▶ Work task
Please copy the records exactly as they appear, with all pictures left out.

Provided material Block Start

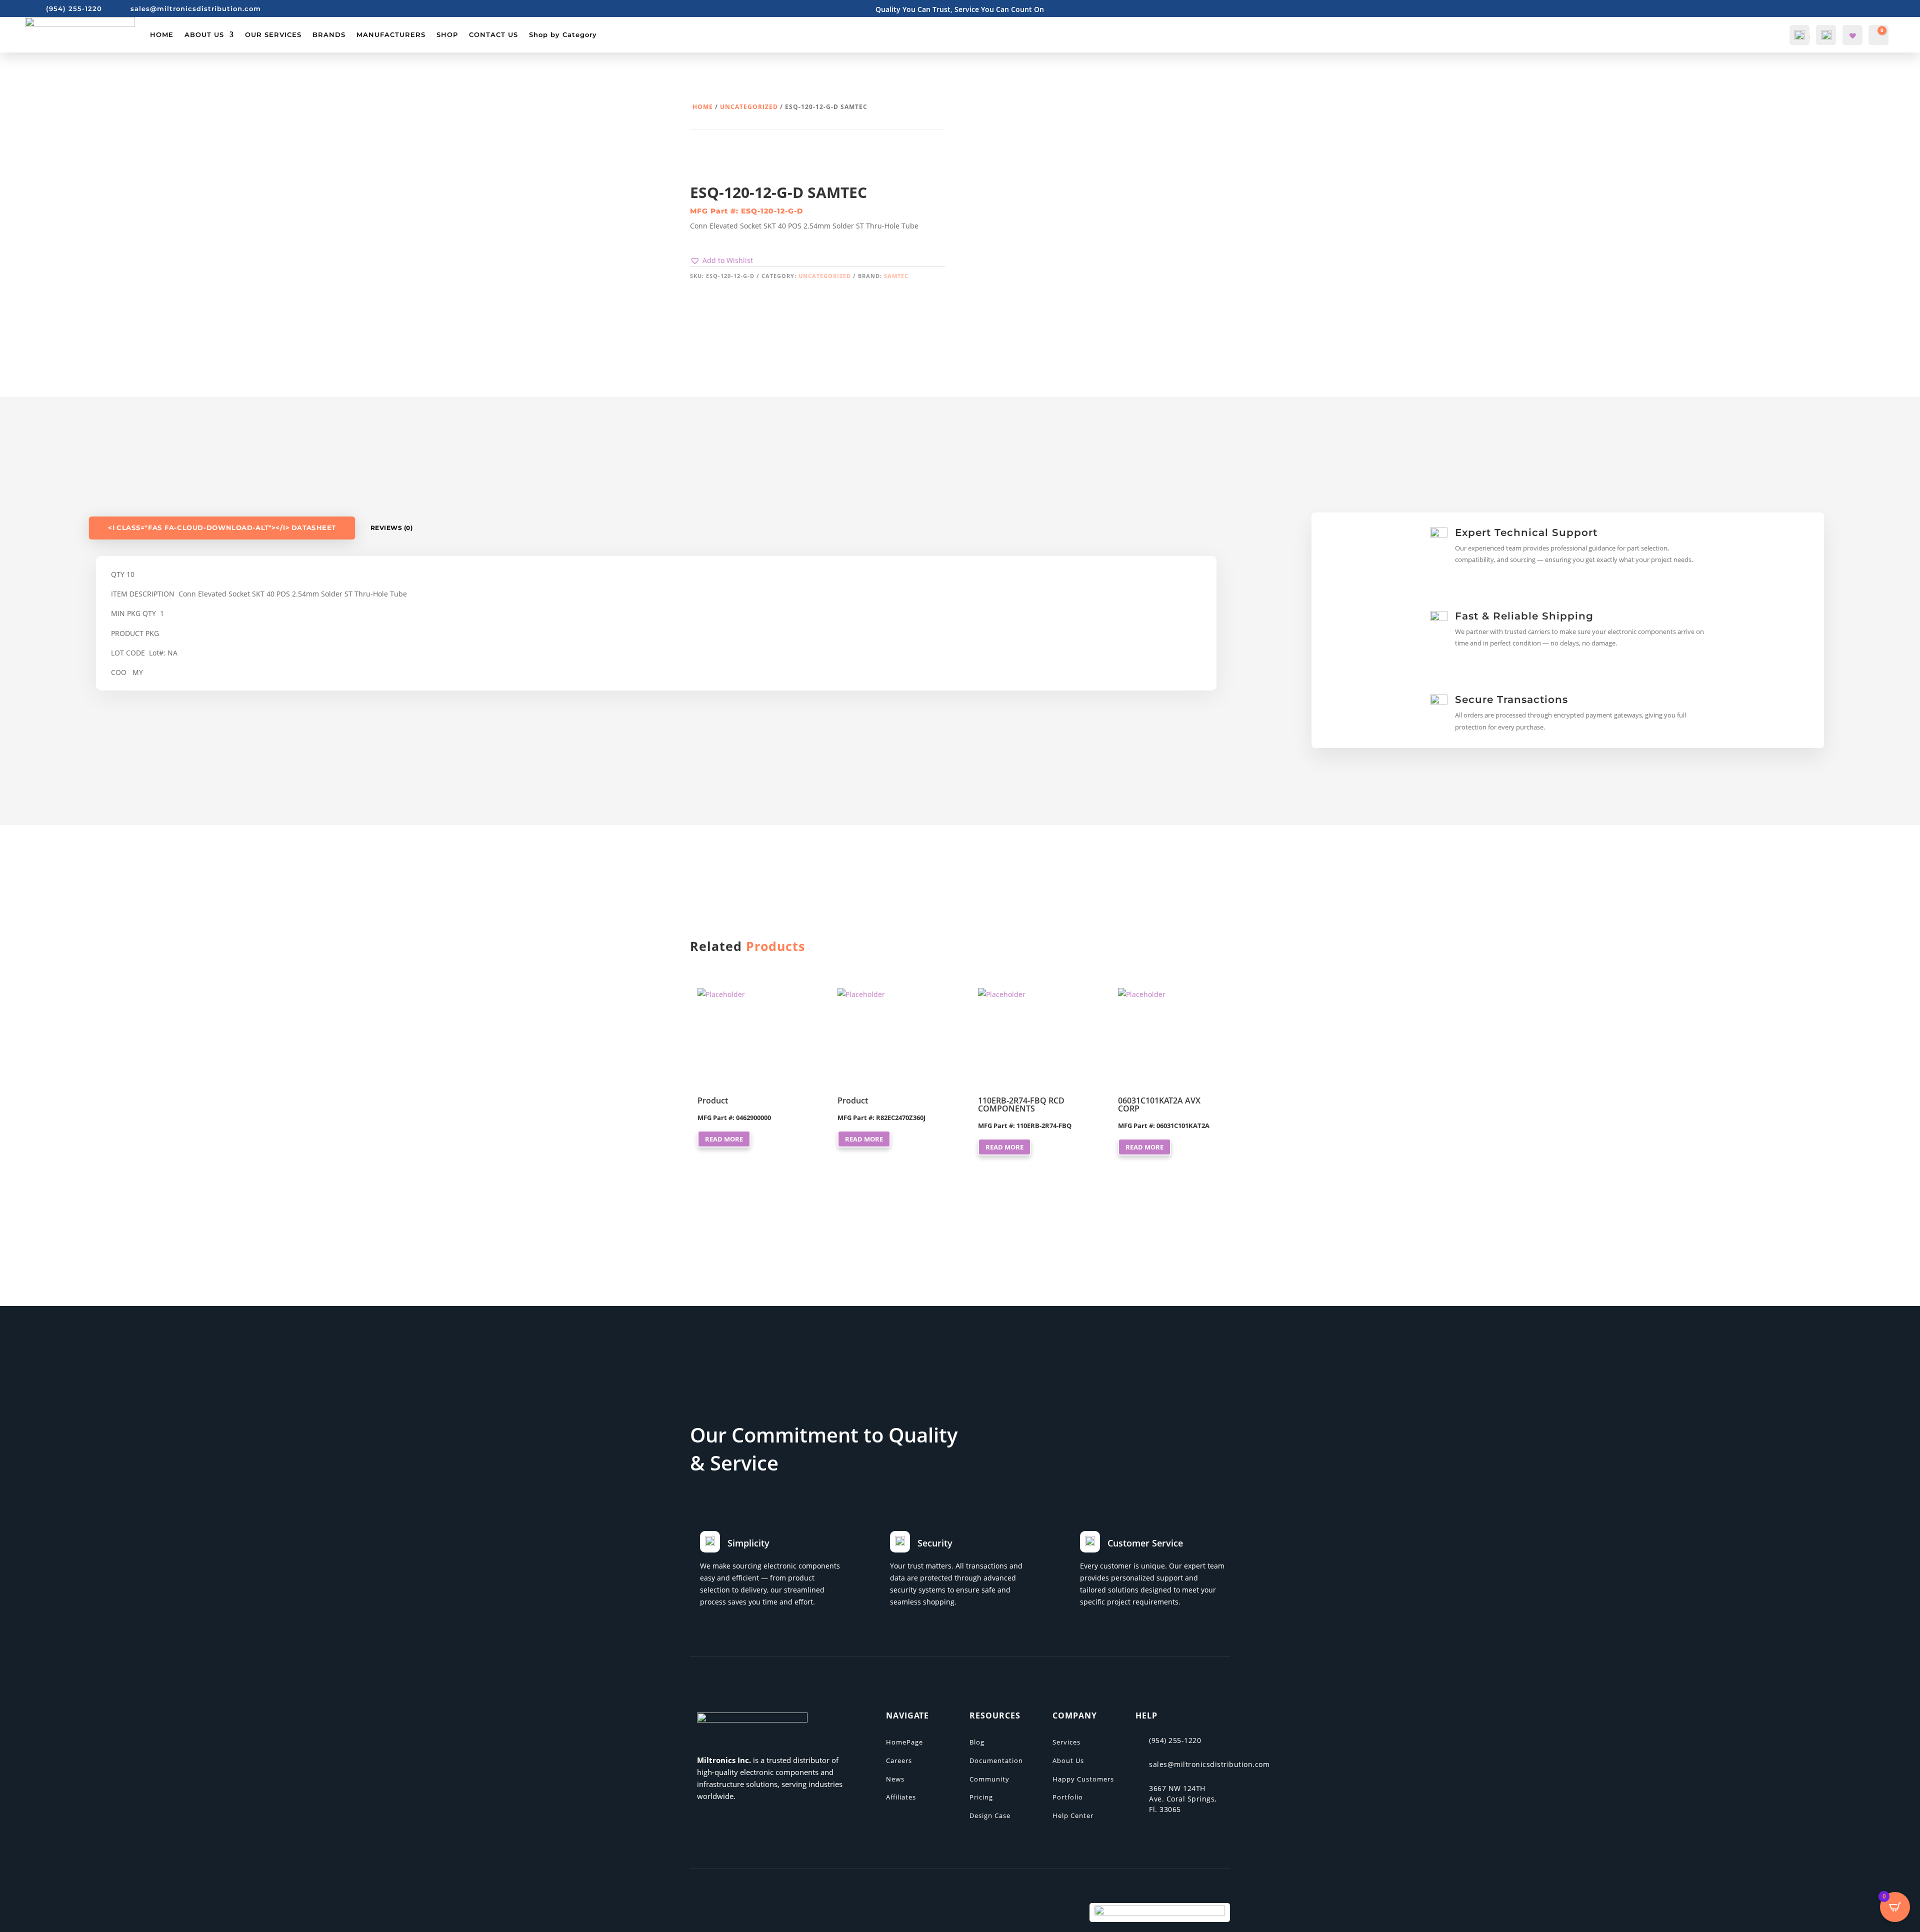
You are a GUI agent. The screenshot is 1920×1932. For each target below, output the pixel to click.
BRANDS (329, 34)
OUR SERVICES (273, 34)
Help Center (1073, 1815)
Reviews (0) (391, 528)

Provided material Block End

▶ Reply
You are a GUI agent. The screenshot is 1920×1932. For each target below, output the pixel to click.
BRANDS (329, 34)
OUR SERVICES (273, 34)
Help Center (1073, 1815)
Reviews (0) (391, 528)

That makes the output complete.